● **Problem**
Check each line of the data below for the word "save". How many lines have it? Answer with the number alone.

Pixel coordinate grounding data:
BEGIN

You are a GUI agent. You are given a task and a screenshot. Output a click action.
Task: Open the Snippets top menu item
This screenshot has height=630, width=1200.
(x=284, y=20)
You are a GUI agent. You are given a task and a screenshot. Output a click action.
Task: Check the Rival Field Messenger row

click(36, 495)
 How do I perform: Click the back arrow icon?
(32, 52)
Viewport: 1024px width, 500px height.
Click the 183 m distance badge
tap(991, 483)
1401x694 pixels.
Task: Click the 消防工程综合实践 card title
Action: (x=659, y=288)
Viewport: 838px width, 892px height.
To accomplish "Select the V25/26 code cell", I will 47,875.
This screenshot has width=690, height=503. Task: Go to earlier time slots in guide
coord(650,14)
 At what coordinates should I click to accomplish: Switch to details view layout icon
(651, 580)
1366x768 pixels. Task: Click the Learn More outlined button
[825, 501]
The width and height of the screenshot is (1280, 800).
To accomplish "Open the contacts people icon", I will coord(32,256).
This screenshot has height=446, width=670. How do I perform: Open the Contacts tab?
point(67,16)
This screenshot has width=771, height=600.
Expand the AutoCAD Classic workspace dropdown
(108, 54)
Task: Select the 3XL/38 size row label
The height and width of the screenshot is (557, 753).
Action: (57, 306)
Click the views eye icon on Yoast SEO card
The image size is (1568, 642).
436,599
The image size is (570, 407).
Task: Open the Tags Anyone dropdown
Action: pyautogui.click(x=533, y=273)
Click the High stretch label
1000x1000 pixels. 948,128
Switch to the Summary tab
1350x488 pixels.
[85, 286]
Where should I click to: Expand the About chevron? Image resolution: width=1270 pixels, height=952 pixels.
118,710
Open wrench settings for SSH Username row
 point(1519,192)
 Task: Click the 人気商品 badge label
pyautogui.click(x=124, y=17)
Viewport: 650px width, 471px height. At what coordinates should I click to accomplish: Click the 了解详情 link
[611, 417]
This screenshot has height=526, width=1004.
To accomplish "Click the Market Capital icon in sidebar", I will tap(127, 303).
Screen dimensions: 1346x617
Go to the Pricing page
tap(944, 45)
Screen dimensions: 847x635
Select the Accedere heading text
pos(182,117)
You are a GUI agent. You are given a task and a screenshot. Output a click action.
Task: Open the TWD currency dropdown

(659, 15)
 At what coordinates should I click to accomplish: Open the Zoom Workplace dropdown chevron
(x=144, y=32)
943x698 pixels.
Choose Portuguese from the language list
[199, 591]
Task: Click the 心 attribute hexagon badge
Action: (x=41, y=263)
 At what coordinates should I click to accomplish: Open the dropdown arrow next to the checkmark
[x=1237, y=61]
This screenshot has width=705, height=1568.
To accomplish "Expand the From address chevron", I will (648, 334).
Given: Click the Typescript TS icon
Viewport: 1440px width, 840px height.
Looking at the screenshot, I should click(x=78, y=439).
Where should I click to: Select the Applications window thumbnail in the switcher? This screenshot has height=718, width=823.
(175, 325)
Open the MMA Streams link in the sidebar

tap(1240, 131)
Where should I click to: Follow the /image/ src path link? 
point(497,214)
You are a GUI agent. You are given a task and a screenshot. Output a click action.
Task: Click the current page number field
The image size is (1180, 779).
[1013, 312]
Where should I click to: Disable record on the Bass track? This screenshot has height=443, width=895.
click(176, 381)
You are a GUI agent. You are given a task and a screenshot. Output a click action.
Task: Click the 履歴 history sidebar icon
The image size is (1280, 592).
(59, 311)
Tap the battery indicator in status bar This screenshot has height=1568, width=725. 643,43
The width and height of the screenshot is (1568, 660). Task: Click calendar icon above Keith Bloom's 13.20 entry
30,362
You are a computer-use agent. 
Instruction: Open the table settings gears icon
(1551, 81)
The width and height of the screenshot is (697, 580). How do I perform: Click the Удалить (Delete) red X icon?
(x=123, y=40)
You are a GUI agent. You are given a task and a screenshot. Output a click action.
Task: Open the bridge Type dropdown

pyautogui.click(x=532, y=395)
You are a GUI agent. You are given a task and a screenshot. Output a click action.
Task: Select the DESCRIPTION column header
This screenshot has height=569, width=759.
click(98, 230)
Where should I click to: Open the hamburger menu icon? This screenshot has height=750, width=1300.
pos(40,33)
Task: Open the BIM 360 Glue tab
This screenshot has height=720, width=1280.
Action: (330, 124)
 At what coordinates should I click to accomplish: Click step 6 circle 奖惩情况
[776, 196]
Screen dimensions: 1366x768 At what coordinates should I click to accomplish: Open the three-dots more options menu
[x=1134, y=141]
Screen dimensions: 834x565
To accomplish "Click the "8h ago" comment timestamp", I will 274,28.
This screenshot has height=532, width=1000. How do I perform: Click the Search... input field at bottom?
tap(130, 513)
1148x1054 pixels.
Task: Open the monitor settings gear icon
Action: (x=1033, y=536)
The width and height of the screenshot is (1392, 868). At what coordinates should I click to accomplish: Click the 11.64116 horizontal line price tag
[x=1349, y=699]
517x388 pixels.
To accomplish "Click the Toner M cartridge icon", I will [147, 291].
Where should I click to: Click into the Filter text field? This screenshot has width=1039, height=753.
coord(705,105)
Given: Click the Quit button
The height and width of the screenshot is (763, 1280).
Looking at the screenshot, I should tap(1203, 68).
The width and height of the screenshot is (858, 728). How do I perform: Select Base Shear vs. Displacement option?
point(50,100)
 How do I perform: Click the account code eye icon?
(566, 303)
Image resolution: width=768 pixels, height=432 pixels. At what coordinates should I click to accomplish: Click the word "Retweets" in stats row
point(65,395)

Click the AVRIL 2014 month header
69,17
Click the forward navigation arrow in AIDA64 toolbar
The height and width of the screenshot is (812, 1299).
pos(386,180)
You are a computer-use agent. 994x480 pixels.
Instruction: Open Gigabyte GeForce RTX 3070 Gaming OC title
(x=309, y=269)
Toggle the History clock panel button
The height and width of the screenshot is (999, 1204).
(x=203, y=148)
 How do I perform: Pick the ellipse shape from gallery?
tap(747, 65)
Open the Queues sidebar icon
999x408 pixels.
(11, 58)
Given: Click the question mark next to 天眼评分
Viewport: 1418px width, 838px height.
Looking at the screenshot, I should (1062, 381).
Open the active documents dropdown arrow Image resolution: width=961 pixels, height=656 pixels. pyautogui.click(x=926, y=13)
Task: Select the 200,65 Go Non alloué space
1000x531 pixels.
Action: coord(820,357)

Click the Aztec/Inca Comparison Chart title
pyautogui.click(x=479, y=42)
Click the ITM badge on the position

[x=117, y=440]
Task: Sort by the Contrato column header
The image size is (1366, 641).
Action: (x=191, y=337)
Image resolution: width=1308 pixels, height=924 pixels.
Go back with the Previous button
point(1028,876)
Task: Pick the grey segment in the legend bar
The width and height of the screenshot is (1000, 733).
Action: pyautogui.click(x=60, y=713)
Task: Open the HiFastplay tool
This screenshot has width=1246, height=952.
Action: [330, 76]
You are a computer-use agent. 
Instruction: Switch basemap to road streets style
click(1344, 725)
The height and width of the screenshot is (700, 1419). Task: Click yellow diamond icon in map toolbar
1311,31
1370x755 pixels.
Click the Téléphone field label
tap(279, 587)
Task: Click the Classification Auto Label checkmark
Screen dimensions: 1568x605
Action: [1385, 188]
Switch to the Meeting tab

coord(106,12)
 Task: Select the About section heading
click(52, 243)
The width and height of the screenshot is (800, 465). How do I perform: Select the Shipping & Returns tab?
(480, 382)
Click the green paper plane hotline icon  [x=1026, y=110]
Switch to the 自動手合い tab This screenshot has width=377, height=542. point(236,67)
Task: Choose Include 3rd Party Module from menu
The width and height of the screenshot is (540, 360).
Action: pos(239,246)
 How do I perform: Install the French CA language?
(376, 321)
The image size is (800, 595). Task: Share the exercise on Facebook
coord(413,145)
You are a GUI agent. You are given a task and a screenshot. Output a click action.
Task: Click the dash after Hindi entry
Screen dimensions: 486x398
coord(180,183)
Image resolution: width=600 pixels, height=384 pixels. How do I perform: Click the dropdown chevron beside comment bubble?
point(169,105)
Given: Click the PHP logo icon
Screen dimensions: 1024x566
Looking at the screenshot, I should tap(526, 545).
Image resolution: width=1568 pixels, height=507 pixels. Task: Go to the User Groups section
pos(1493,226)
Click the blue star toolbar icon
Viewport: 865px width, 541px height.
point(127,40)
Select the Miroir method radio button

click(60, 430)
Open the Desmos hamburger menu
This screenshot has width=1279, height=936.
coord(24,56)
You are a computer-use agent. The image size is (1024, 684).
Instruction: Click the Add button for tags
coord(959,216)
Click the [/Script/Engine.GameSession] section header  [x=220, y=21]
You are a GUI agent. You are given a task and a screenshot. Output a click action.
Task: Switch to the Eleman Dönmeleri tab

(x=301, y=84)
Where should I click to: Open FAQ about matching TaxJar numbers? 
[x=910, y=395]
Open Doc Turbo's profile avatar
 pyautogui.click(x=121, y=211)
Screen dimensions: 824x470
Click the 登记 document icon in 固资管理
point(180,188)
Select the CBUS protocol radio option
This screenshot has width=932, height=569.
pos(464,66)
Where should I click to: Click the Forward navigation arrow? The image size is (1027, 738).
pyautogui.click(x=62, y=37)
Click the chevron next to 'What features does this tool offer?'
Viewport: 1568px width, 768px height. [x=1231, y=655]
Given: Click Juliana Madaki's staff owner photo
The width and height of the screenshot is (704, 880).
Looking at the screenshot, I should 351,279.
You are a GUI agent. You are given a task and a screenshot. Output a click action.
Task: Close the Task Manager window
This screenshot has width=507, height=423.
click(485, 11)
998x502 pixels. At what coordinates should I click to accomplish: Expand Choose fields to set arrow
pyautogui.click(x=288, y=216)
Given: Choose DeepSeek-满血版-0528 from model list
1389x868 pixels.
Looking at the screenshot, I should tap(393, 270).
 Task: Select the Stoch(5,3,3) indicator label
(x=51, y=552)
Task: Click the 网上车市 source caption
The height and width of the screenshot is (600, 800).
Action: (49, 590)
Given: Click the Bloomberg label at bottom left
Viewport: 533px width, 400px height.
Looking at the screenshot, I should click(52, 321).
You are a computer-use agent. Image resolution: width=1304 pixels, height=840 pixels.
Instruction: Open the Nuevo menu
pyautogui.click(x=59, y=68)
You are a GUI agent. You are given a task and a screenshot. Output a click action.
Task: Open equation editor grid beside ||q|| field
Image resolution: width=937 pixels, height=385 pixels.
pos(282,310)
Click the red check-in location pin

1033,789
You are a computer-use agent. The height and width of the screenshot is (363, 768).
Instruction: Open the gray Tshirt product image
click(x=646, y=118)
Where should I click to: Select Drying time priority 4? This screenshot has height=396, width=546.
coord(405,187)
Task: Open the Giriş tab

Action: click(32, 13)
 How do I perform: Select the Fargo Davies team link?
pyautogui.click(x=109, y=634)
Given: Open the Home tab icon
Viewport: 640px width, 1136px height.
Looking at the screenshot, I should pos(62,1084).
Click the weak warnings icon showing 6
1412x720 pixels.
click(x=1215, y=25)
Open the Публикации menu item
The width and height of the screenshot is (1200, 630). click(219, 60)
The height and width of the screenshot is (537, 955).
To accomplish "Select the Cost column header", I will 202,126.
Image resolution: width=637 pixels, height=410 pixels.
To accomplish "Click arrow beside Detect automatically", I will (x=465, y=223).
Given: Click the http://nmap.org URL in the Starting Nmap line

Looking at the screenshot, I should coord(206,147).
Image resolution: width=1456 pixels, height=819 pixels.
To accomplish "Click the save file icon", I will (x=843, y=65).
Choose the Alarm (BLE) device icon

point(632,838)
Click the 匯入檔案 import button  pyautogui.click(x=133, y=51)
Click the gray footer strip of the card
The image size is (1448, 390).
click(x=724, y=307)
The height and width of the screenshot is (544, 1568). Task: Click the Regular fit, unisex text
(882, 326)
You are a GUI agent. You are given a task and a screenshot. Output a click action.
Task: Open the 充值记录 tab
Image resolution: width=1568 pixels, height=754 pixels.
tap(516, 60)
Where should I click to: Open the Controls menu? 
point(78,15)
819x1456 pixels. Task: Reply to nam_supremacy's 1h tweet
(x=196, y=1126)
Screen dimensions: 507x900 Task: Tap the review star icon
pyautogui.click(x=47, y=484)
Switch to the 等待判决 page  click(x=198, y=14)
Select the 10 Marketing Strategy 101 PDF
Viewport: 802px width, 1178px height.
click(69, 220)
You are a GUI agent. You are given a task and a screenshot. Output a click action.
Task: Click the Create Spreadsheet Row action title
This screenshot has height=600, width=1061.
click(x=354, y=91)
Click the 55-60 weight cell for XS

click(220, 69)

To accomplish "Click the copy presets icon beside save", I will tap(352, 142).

END

● **Written response**
2